## [Aufgabe]
Gib aus dem Eintrag vom 13. Februar 2018 den Abschnitt von „Manöverkritik: Arnd, Ulf“ bis einschließlich „durch die USA.“ wortgetreu wieder.

## [Textauszug]
===============

Dienstag, 13. Februar 2018
Das fängt ja gut an - sehr gut!
Manöverkritik: Arnd, Ulf und ich lassen die letzten fünf Tage Revue passieren. Bei Arnd und Ulf geht es um die Regatta, bei mir um das Drumherum. Dann planen wir die Segelsaison ab Mai unter Berücksichtigung unserer unterschiedlichen Interessen. Die Wogen gehen hoch und beruhigen sich wieder. Ich bin zuständig für Logistik und Versorgung, Arnd und Ulf sind die Segler. Das Schönste: Wir lachen so viel miteinander!



Dann heißt es Abschied nehmen; Ulf wird von Arnd zum Flughafen gefahren und ich packe unsere Siebensachen zusammen. Um 16.44 Uhr verlassen Arnd und ich das „Zuhause in der Hölle“, das keineswegs höllisch war und starten in unser neues Abenteuer: Knapp drei Monate Roadtrip durch die USA.

===============

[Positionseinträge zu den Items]

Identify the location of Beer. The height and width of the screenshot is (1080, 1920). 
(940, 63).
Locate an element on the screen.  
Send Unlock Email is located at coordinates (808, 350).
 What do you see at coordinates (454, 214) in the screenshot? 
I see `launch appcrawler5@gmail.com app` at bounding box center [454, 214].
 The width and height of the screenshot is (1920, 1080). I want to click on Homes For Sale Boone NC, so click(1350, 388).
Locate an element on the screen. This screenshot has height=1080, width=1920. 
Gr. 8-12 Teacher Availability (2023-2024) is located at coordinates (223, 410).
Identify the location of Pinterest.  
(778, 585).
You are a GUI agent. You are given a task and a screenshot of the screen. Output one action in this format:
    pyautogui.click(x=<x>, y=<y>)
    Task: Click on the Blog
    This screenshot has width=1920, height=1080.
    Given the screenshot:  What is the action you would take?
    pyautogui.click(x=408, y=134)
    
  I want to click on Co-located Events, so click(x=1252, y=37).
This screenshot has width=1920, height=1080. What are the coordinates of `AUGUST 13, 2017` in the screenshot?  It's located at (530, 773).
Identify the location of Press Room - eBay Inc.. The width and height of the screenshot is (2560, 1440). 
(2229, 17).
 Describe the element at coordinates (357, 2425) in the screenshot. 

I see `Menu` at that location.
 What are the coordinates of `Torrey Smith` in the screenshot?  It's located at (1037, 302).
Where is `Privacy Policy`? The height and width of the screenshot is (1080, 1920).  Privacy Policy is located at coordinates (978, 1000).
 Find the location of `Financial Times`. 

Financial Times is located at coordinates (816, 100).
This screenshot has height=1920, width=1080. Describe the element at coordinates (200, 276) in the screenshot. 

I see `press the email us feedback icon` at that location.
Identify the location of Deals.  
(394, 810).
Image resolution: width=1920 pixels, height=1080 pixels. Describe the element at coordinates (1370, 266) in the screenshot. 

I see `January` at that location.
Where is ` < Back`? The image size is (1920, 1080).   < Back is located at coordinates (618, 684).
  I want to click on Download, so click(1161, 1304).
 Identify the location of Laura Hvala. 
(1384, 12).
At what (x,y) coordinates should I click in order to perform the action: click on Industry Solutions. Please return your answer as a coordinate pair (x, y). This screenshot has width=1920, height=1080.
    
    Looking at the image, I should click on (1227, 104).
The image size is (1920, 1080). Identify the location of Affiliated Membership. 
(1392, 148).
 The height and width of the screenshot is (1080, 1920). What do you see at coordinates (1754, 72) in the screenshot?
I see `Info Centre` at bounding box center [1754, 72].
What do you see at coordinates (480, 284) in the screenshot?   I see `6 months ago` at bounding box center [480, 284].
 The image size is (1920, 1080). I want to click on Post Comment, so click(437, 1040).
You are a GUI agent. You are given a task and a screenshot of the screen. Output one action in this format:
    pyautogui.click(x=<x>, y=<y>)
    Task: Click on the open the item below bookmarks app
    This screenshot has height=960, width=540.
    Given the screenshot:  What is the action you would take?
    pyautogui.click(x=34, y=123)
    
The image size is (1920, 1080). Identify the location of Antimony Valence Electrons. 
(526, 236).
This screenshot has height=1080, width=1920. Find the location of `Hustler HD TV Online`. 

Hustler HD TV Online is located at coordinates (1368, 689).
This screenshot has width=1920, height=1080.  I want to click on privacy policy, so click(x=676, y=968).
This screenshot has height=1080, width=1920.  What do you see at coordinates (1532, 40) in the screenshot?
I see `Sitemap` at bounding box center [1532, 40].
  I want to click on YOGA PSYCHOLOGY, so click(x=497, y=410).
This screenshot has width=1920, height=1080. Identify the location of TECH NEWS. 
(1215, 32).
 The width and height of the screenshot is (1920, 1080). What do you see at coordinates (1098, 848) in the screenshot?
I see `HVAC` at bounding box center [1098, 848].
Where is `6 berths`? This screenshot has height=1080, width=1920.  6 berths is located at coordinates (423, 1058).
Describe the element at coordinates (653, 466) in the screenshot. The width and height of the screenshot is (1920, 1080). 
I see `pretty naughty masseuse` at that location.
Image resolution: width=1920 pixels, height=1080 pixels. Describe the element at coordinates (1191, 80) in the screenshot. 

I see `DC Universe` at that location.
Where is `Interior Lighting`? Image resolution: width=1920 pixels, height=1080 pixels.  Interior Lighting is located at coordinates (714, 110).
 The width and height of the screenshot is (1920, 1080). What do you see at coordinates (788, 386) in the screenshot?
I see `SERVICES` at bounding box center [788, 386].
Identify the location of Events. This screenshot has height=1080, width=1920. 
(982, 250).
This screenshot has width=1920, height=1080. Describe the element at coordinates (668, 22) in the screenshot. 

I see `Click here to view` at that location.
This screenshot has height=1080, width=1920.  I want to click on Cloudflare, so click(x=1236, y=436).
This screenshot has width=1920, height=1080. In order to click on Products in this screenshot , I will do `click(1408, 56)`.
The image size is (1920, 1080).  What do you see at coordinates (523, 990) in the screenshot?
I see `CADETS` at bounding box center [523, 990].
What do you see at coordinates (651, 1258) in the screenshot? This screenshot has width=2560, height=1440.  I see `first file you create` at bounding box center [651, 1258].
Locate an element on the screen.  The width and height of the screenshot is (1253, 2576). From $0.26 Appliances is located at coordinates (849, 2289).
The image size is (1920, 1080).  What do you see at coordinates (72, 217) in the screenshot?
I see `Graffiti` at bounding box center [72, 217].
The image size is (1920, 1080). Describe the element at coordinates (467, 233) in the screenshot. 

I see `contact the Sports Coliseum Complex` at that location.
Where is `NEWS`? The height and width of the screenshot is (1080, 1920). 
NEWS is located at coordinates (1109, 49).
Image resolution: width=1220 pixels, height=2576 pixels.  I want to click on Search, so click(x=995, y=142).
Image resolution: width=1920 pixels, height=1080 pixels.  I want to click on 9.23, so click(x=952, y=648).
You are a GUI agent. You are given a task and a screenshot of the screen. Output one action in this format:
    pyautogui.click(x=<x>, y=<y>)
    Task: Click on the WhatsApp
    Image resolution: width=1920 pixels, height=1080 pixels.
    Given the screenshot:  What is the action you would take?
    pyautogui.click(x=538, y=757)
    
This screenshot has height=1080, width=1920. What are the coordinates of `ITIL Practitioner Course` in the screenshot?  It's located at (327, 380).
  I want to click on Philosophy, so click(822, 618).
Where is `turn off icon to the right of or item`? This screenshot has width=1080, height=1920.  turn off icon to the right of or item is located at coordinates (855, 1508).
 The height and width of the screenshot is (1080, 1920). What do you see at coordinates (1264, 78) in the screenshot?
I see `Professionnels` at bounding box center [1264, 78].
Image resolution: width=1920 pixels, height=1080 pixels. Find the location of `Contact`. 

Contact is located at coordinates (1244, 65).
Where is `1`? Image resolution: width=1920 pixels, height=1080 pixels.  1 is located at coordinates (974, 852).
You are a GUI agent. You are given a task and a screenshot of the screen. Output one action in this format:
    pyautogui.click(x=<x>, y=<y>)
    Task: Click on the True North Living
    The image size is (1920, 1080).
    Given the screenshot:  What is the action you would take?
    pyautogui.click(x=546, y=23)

===============

## [Vollständige Ausgabe]
Manöverkritik: Arnd, Ulf und ich lassen die letzten fünf Tage Revue passieren. Bei Arnd und Ulf geht es um die Regatta, bei mir um das Drumherum. Dann planen wir die Segelsaison ab Mai unter Berücksichtigung unserer unterschiedlichen Interessen. Die Wogen gehen hoch und beruhigen sich wieder. Ich bin zuständig für Logistik und Versorgung, Arnd und Ulf sind die Segler. Das Schönste: Wir lachen so viel miteinander!



Dann heißt es Abschied nehmen; Ulf wird von Arnd zum Flughafen gefahren und ich packe unsere Siebensachen zusammen. Um 16.44 Uhr verlassen Arnd und ich das „Zuhause in der Hölle“, das keineswegs höllisch war und starten in unser neues Abenteuer: Knapp drei Monate Roadtrip durch die USA.